> **The task**
Only the lines holding the string "Given" are needed; copy each of them from the data.

> **Exercise data**
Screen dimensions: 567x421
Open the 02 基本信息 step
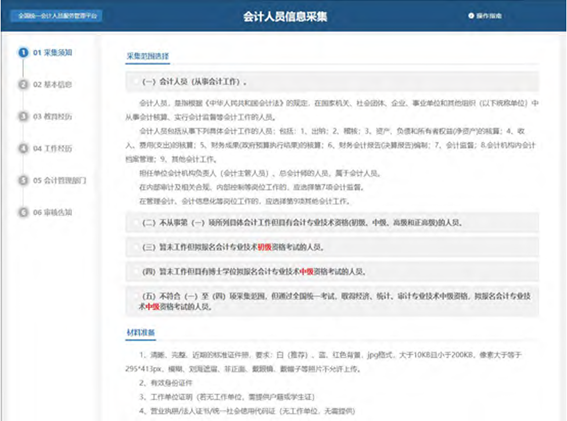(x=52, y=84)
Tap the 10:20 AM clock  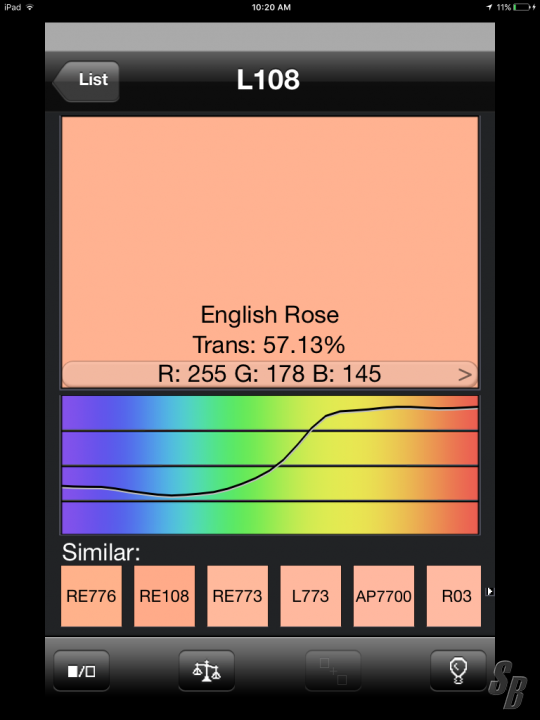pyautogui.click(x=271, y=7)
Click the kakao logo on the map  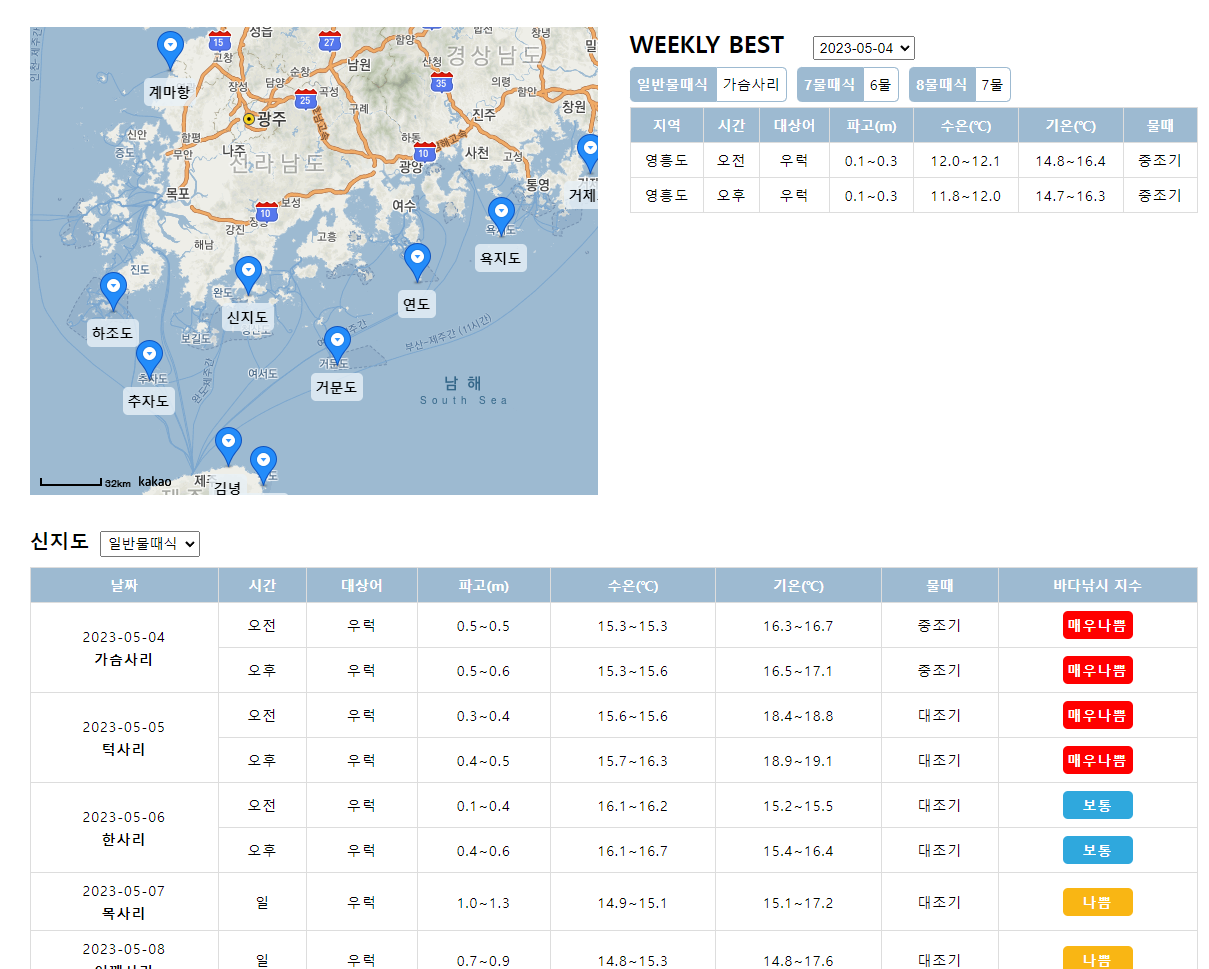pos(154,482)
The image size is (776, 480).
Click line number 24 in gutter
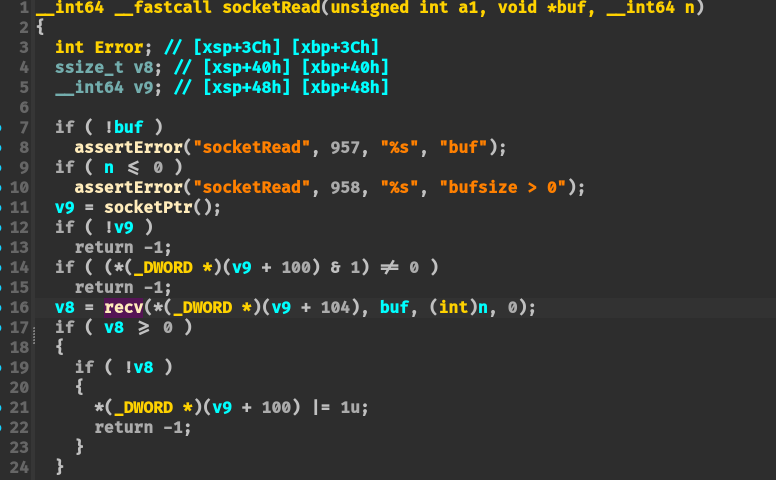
* * *
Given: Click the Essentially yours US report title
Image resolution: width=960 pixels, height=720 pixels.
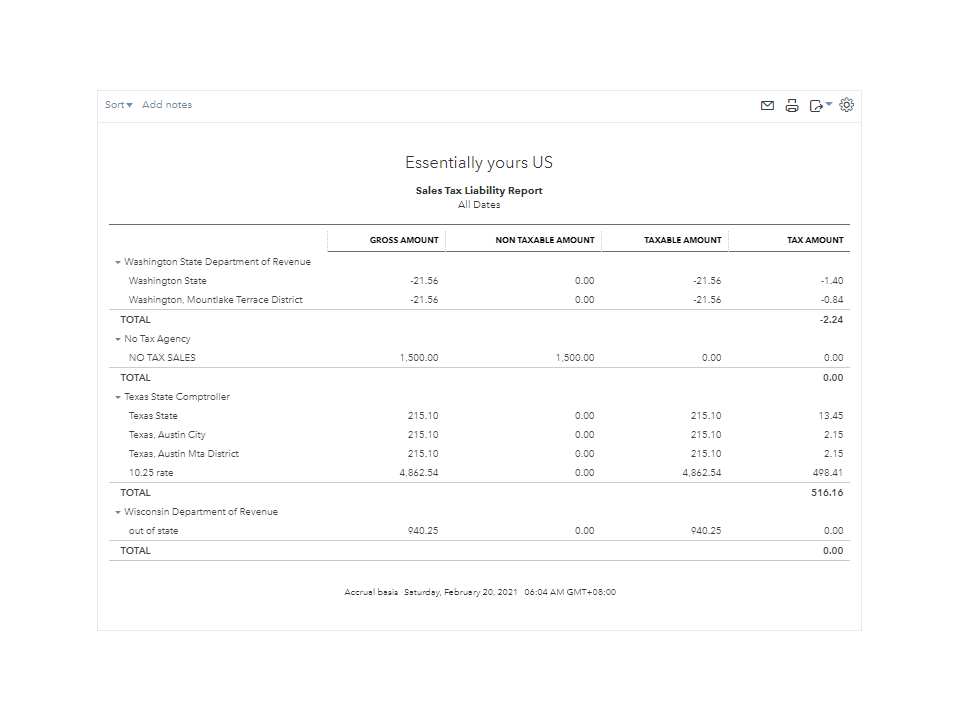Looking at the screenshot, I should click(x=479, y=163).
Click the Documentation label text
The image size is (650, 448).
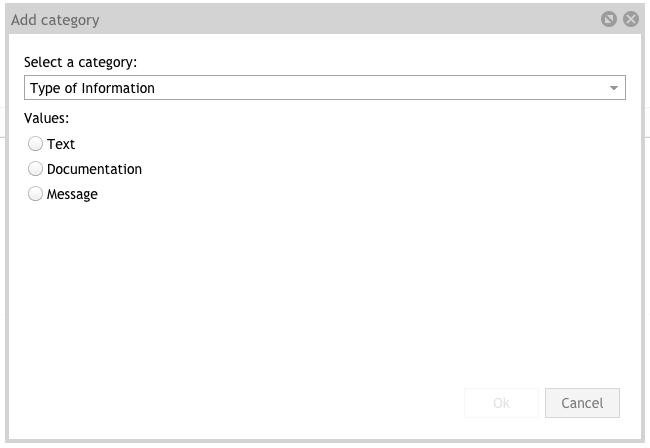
--
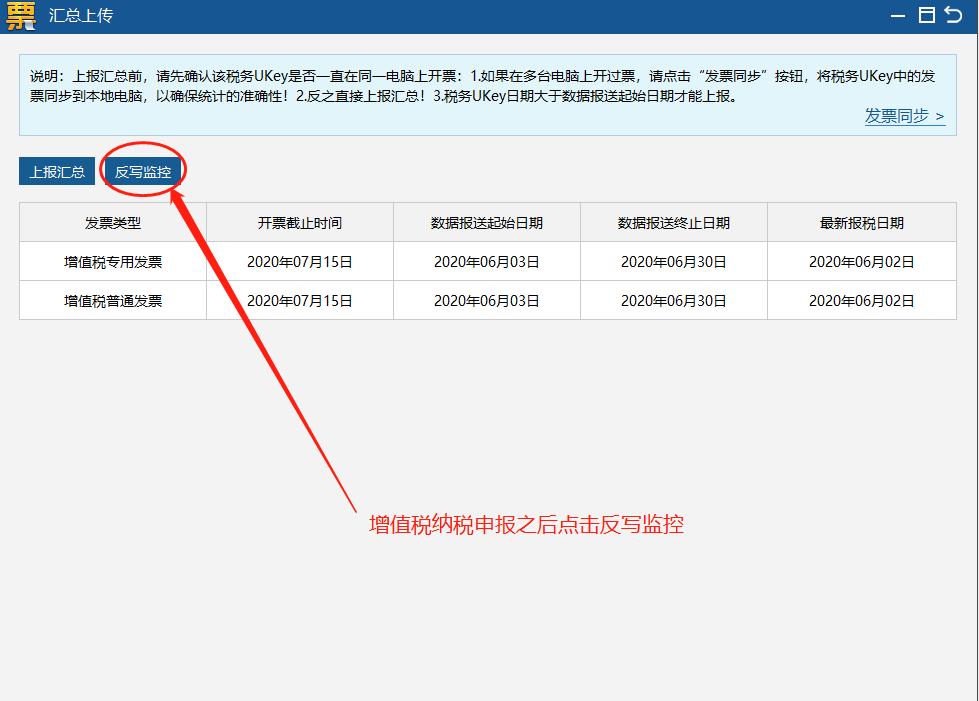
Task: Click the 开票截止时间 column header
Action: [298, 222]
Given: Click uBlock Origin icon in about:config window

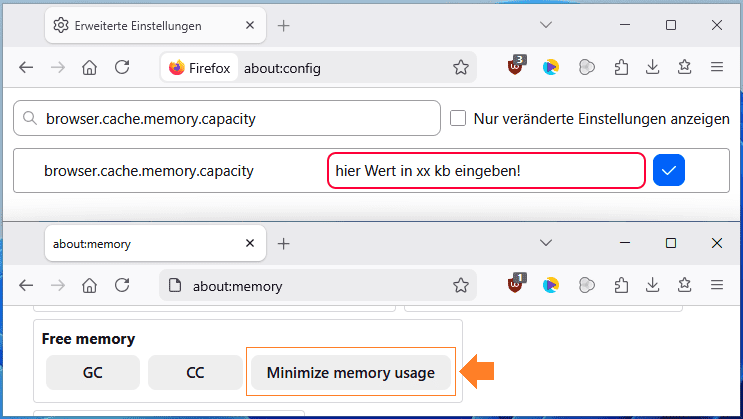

> **Output**
Given: Click the Essentially yours US report title
Given: Click uBlock Origin icon in about:config window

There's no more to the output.